Я не согласен с единственным нашим предписанием от Роскомнадзора — по блогу Навального. Но передо мной была дилемма: снять только блог Навального или все равно снять его, но со всеми остальными блогами. В суде мы поддерживаем Алексея Навального, потому что считаем, что это предписание незаконно. Надо смотреть в каждом конкретном случае, стоит ли упираться. Просто так упираться странно.

Я, например, вчера комментировал ситуацию с федерализацией Сибири. Ну посмотрим, пришлют ли мне предписание. Я не сниму этот материал, потому что в нем нет призыва. Но я сразу взял это на себя, сказал, что я буду это комментировать. Моя и ответственность.

- Скандал с телеканалом «Дождь» был связан с проектом, который канал делал совместно с вами. Использовали ли вы свои связи в администрации президента, чтобы помочь телеканалу?

- Да. Но не потому, что это была наша программа. Потому, что я считал, что это неправильно.

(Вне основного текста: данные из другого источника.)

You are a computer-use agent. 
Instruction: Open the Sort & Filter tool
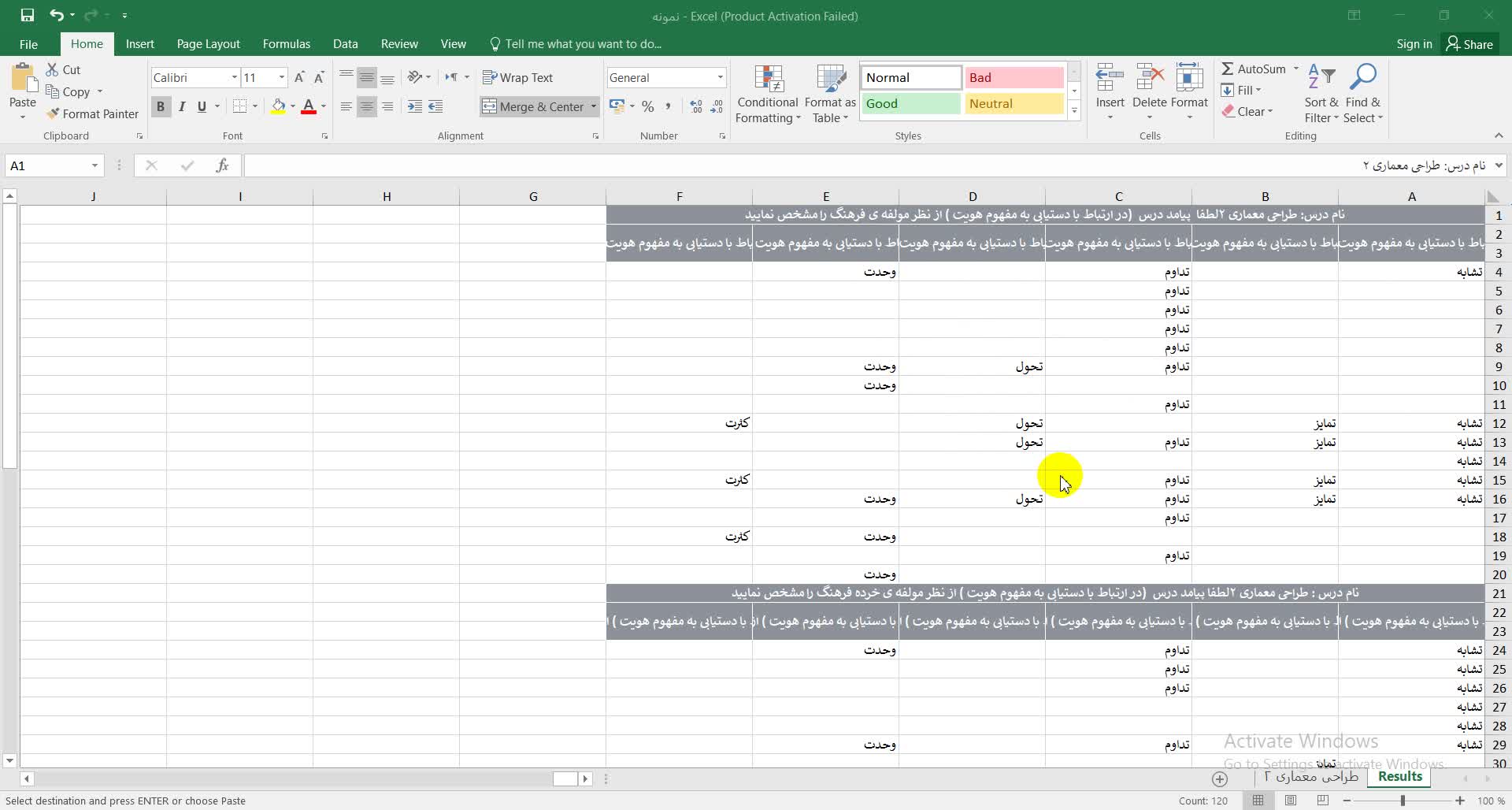(x=1321, y=93)
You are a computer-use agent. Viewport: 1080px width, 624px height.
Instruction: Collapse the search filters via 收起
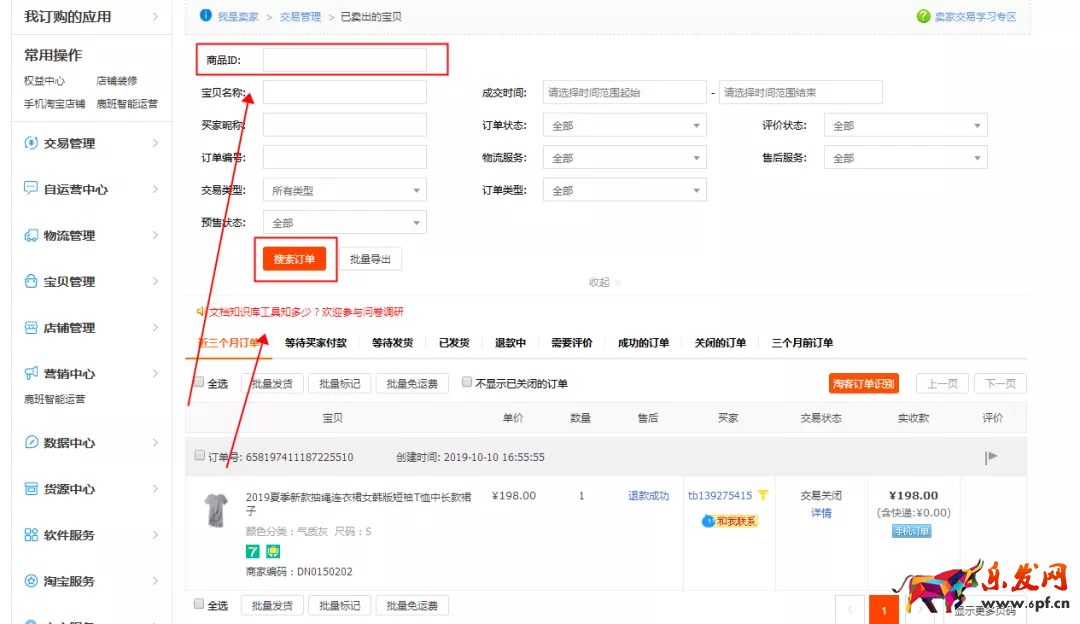pyautogui.click(x=598, y=282)
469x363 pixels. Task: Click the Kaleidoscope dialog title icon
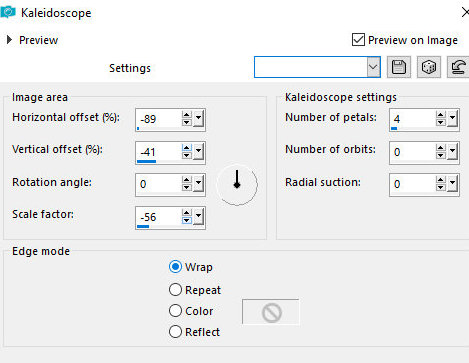8,13
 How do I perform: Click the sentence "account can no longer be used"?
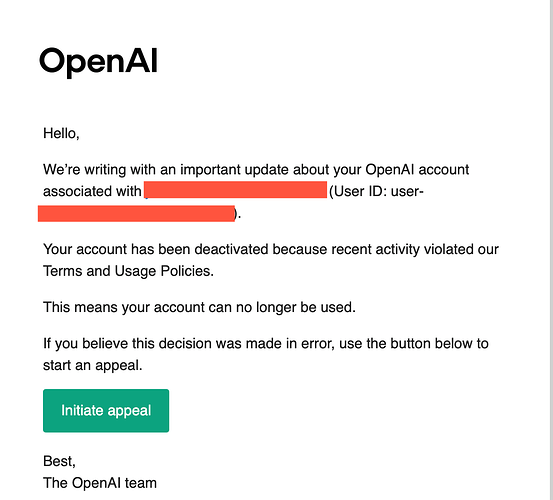254,307
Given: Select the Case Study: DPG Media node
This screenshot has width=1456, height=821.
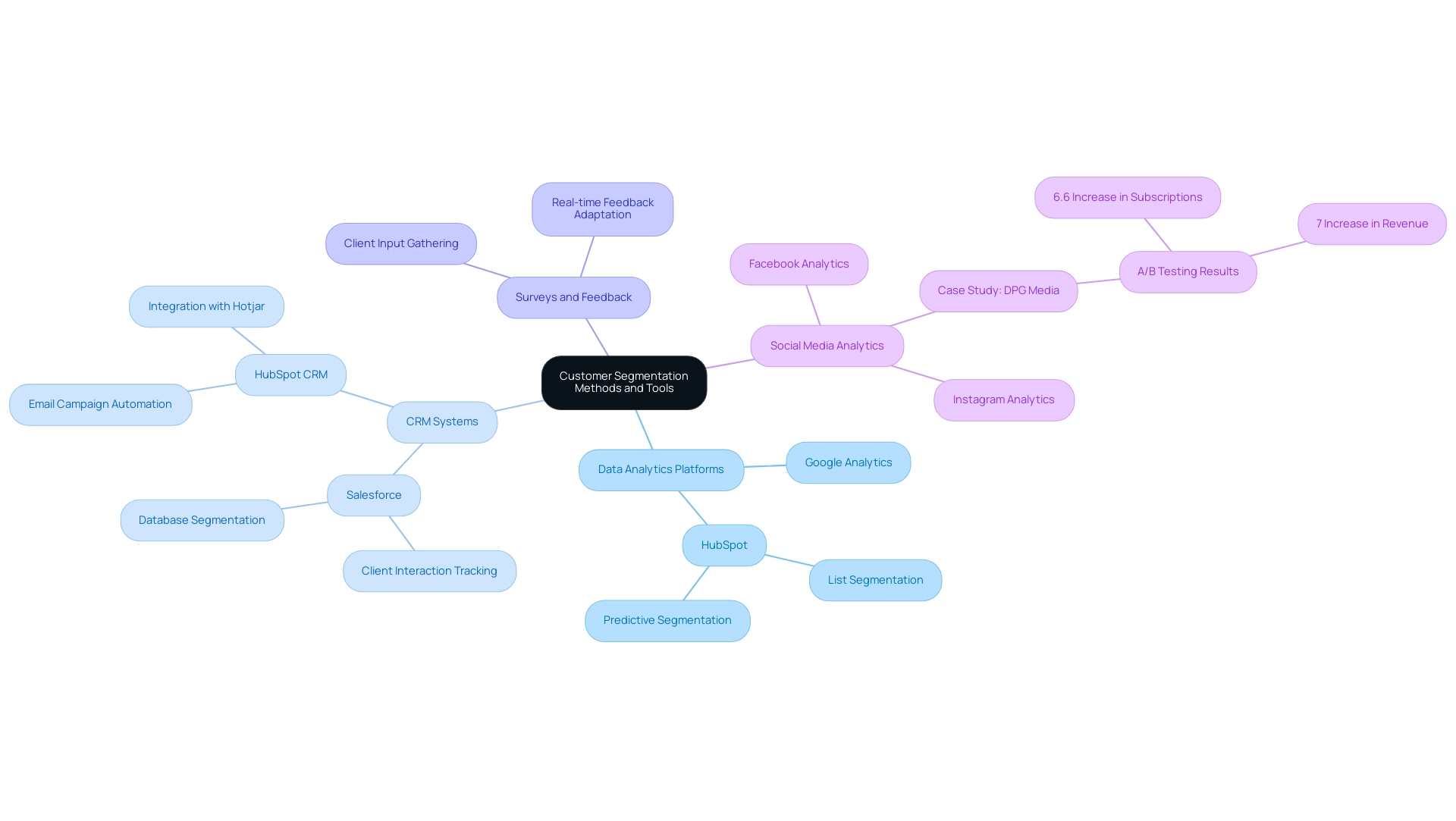Looking at the screenshot, I should pos(998,290).
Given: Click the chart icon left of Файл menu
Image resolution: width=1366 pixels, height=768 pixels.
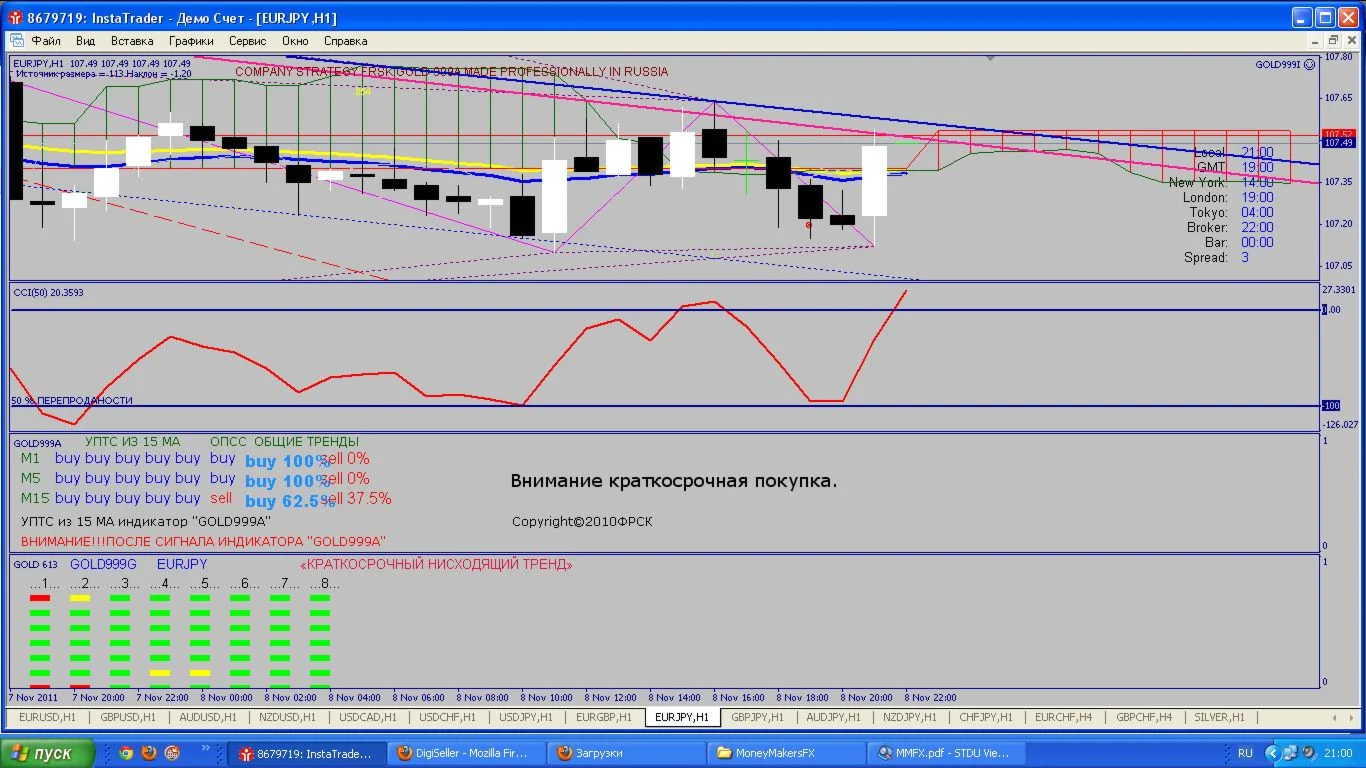Looking at the screenshot, I should pos(16,41).
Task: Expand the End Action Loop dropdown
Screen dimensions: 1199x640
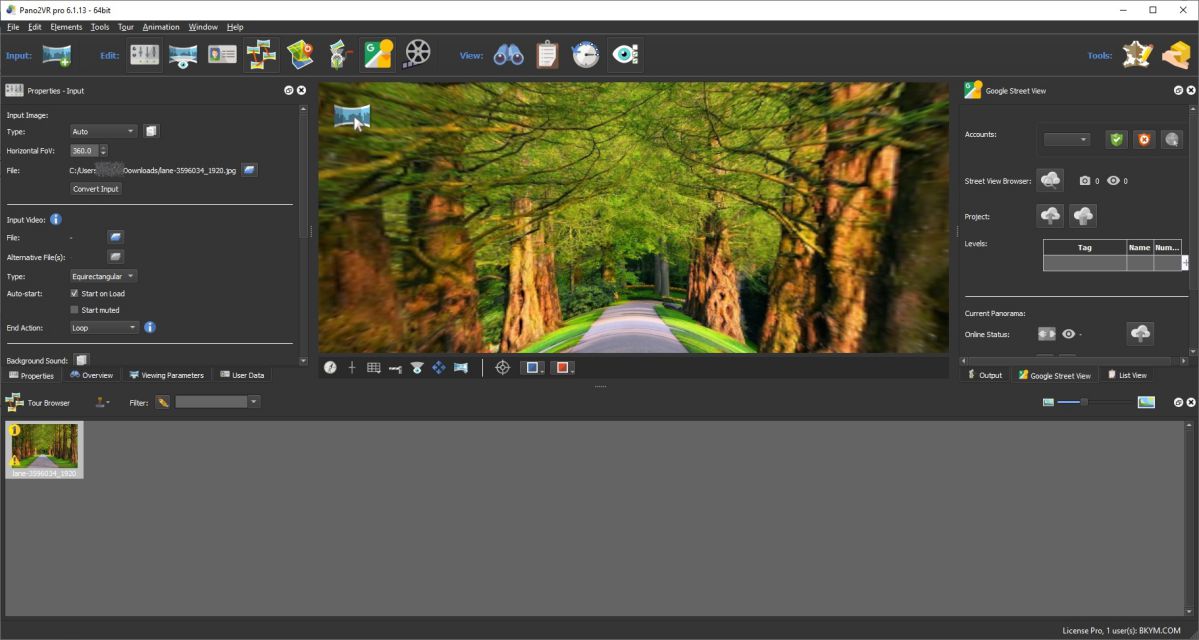Action: click(104, 327)
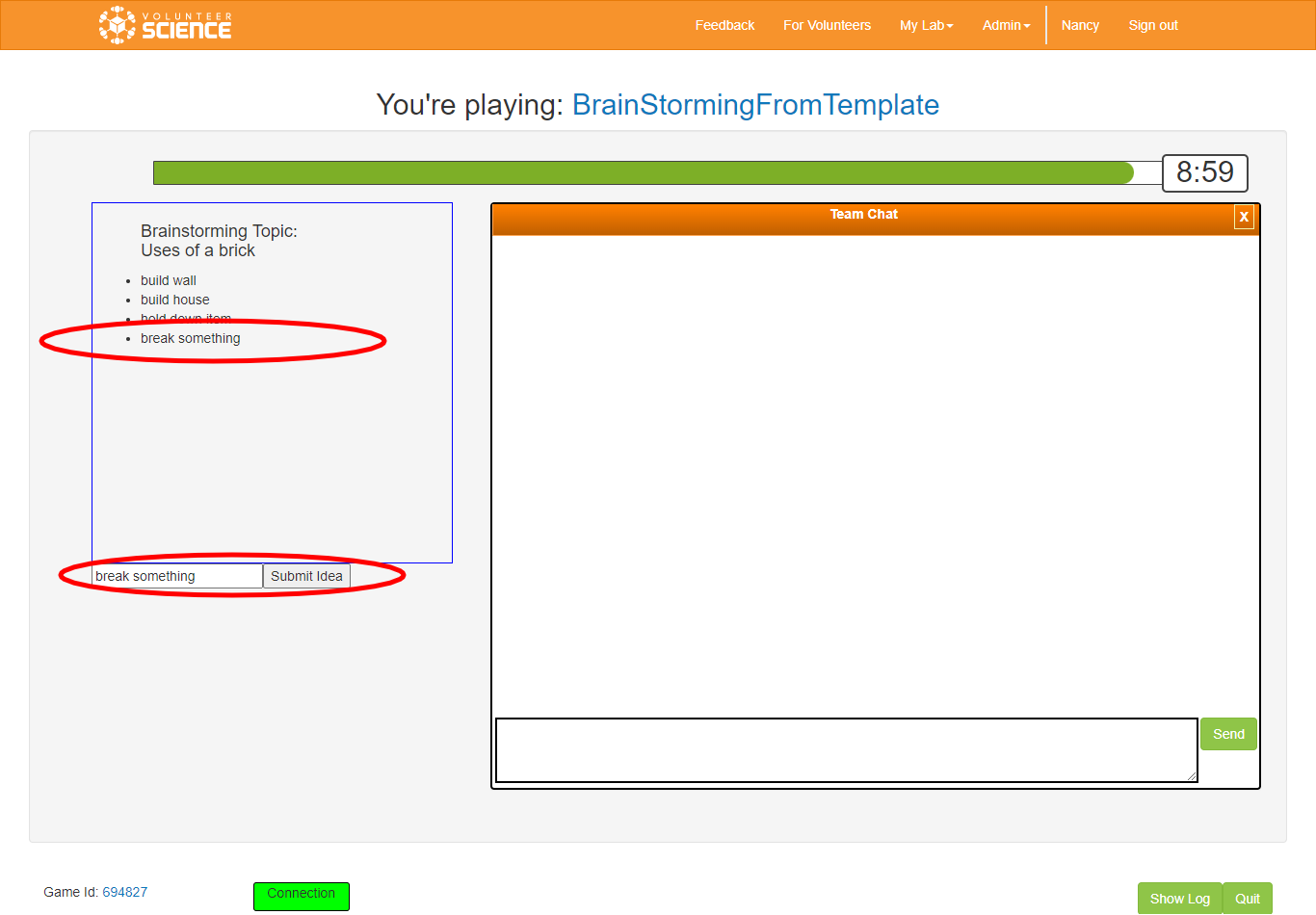This screenshot has width=1316, height=915.
Task: Click inside the team chat message box
Action: click(846, 749)
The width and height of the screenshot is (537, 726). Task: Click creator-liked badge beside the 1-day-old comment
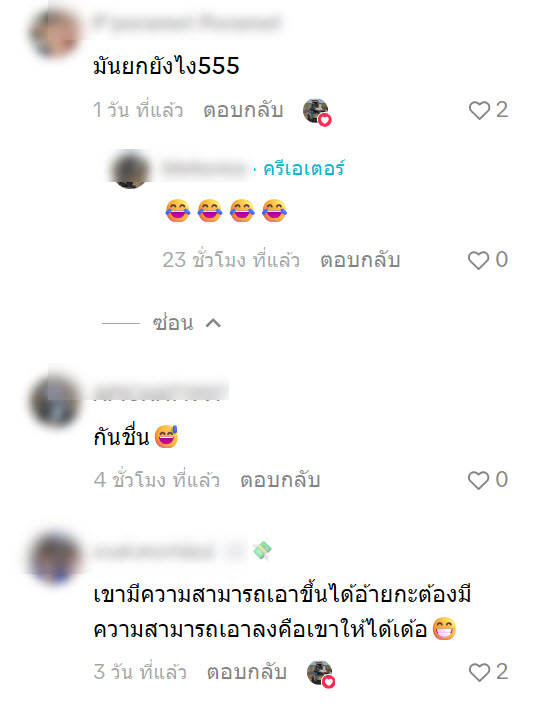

Более того, я пытался поддержать и РИА Новости. Когда я впервые узнал про попытку снять Тимченко, я разговаривал на эту тему с людьми, которые могли принимать тогда решения. Я сам приглашал ее в известный кабинет ровно для того, чтобы сохранить. Я очень корпоративный парень.

- А кого у вас получилось отстоять?

-  Про это я никогда не расскажу — только после того, как их уволят. Получалось. И достаточно часто. Потому что ко мне люди прислушиваются.